Mr. Mashunkashey has requested a continuance under § 3161(h)(7)(A) of the Speedy Trial Act based on the on-going discovery and the time needed to review the disclosures by counsel as well as with Mr. Mashunkashey who has been detained. This section permits a court to exclude any period of delay resulting from a continuance if "the judge granted such continuance on the basis of his findings that the ends of justice served by taking such action outweigh the best interest of the public and the defendant in a speedy trial." 18 § 3161(h)(7)(A). A court must orally or in writing set forth the reasons for granting an ends of justice continuance and make findings that such a continuance is in the best interest of the defendant and the public. Id. The statute permits a court to consider whether "the failure to grant such a continuance . . . would deny counsel for the defendant . . . the reasonable time necessary for effective preparation, taking into account the exercise of due diligence." Id. at § 3161(h)(7)(B)(iv). The Tenth Circuit has been clear that an ends of justice continuance should not be granted "cavalierly" and it was intended to be a "rarely used tool." United States v. Williams, 511 F.3d 1044, 1048-49 (10 Cir. 2007).

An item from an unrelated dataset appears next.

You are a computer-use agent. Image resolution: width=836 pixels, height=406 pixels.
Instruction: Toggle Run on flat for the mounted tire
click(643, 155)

In United States v. Toombs, 574 F.3d 1262 (10th Cir. 2009), the Tenth Circuit limited the circumstances in which an ends of justice continuance can be granted and emphasized that this should be a rarely used procedural tool. The parties must provide the district court a sufficient record to determine why the facts states in a motion for continuance "result[] in the need for additional time." Id. at 1271. This requires the parties to provide specific information about the need for a continuance, and the district court may need to hold a hearing before granting an ends of justice continuance. Id. at 1272-73. A district court must also give significant weight to the public's interest in a speedy trial, and the public's interest is generally served by strict adherence to the requirements of the Speedy Trial Act. Id. at 1273.

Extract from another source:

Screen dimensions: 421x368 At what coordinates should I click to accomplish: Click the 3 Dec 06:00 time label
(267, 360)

Given the nature of the discovery that is still being produced, including surveillance videos of the traffic stop, laboratory reports, and transcripts of certain jails tapes involving defendant, the Court finds that a limited ends of justice continuance is appropriate under the circumstances. Trial is currently set for April 18, 2016, but defense counsel states that it is not certain when discovery will produced by the government. It would be unreasonable to require defendant to go to trial in April 2016 since the discovery has not been received and reviewed by defense counsel, and defense counsel should also be given time to determine if it would be appropriate to file pretrial motions. The Court finds that the trial should be reset for May 2016 to allow the parties sufficient time to complete discovery and for defense counsel to review the discovery materials. In addition to the interest of the defendant, the Court has also considered the public's interest in the speedy resolution of criminal case and finds that a limited ends of justice continuance will not subvert the public's interest in the prompt prosecution of criminal matters.

IT IS THEREFORE ORDERED that defendant's Unopposed Motion for a New Scheduling Order (Dkt. # 23) is granted. The pretrial conference set for March 25, 2016 and the jury trial set for April 18, 2016 are stricken.

IT IS FURTHER ORDERED that the following amended scheduling order is hereby entered:

Motions due: April 14, 2016 Responses due: April 28, 2016 PT/CP/Motions Hearing: May 2, 2016 at 10:00 a.m. Voir dire, jury instructions, and trial briefs due: May 9, 2016 Jury Trial: May 16, 2016 at 9:15 a.m.

IT IS FURTHER ORDERED that the time from April 18, 2016, inclusive, to May 16, 2016, inclusive, is excludable pursuant to 18 U.S.C. § 3161(h)(7).